»»

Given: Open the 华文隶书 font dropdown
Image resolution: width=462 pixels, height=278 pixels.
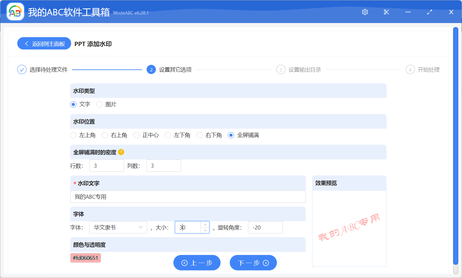Looking at the screenshot, I should tap(118, 227).
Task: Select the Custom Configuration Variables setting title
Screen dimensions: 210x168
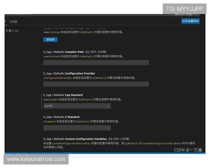Action: pyautogui.click(x=75, y=139)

««

**Work item**
Only the lines from the one containing "Task: Select the" through the last line of the data may appear in the answer, each given again exactly and with pictures left out.

**Response area**
Task: Select the Custom Configuration Variables setting title
Screen dimensions: 210x168
Action: pyautogui.click(x=75, y=139)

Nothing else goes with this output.